==== Supplied material ====

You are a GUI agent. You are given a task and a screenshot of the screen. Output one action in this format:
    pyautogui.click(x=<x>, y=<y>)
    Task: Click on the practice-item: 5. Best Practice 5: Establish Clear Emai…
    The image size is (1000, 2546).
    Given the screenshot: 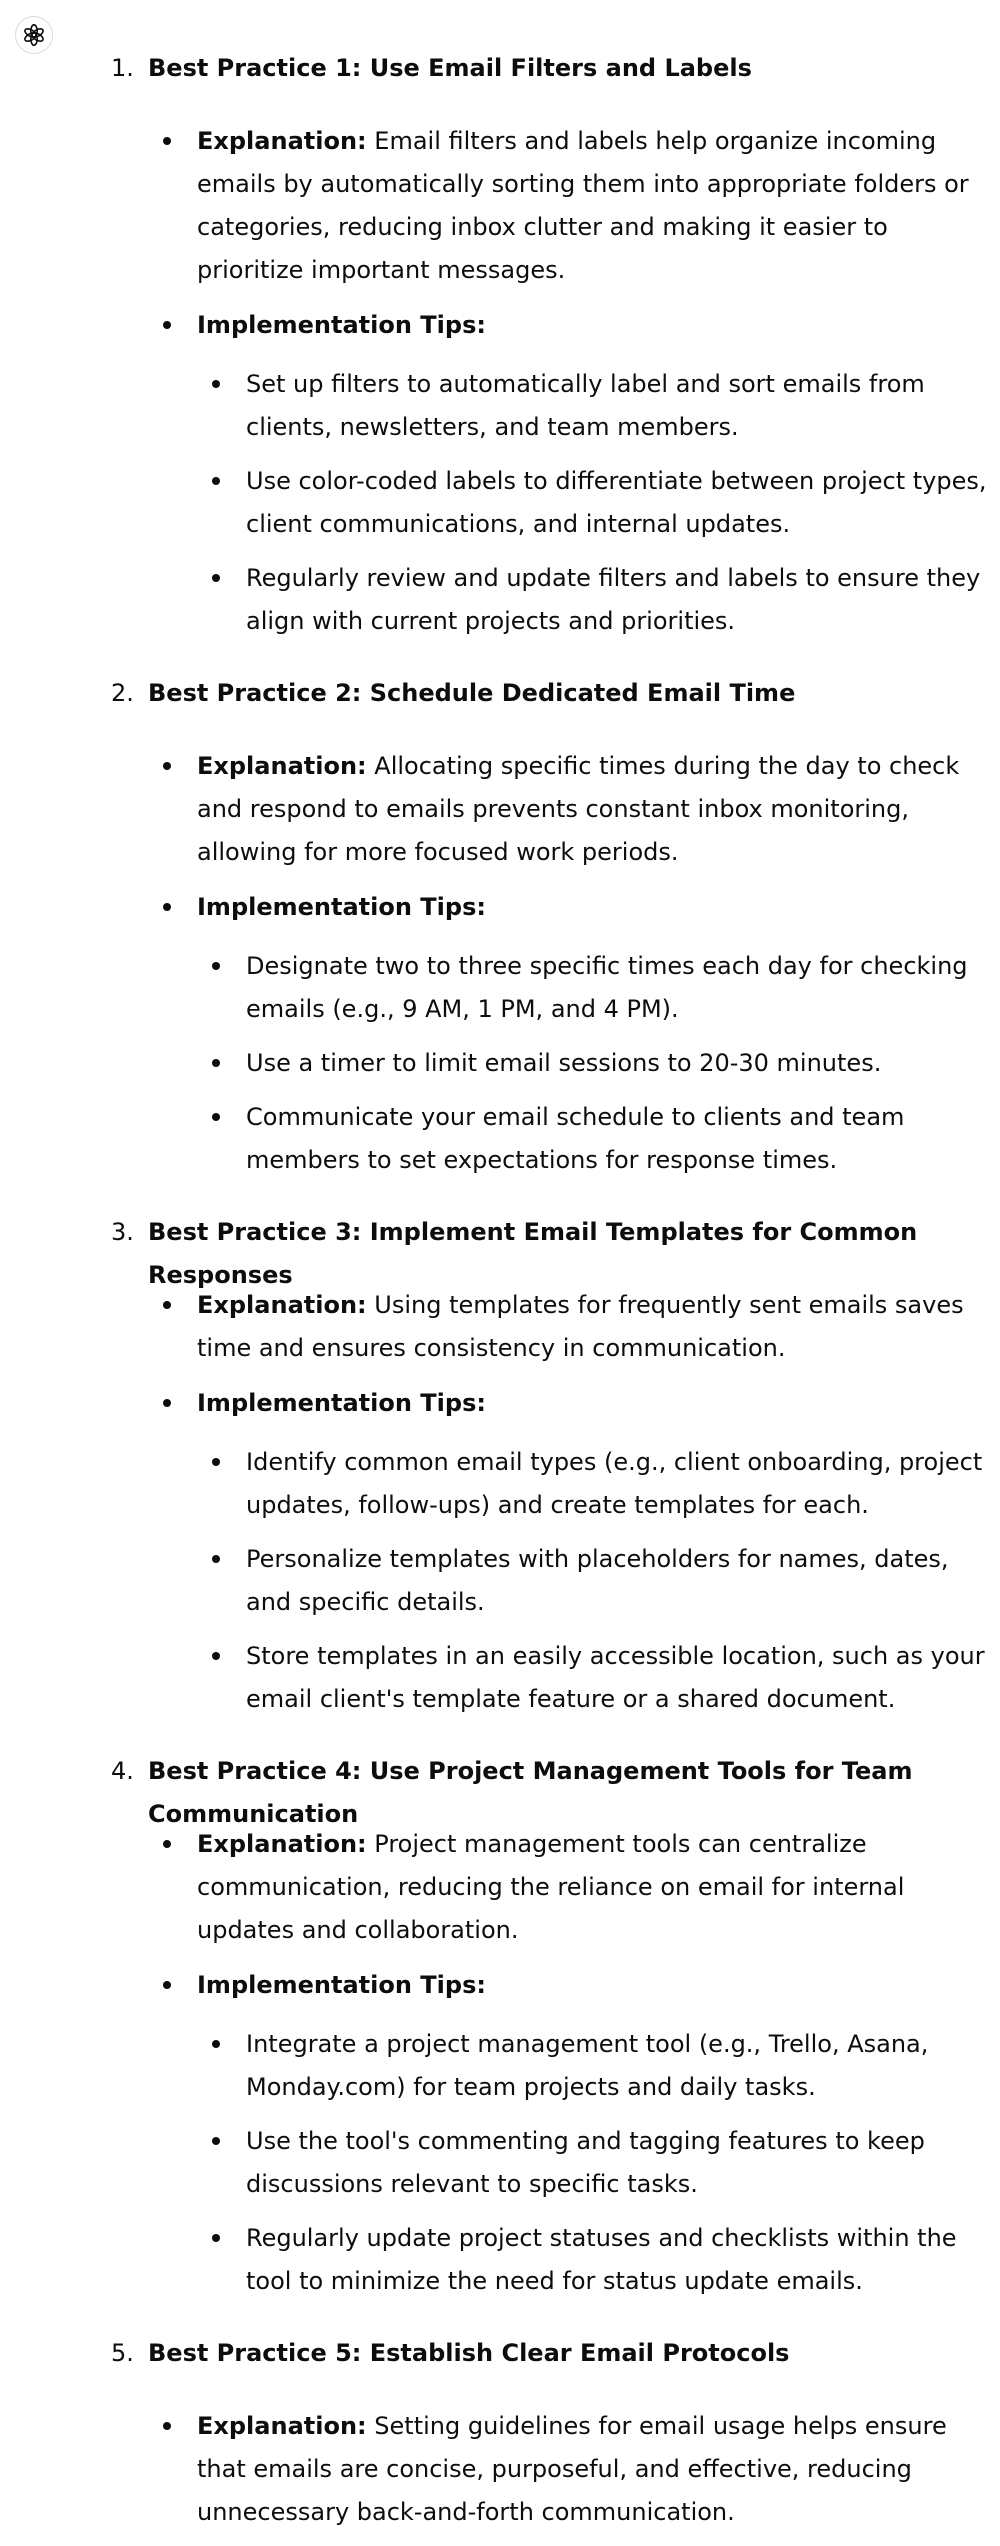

====

**The task**
Write out every row above verbatim, leaving out the pictures.

**Result for this task**
You are a GUI agent. You are given a task and a screenshot of the screen. Output one action in this format:
    pyautogui.click(x=<x>, y=<y>)
    Task: Click on the practice-item: 5. Best Practice 5: Establish Clear Emai…
    The image size is (1000, 2546).
    Given the screenshot: 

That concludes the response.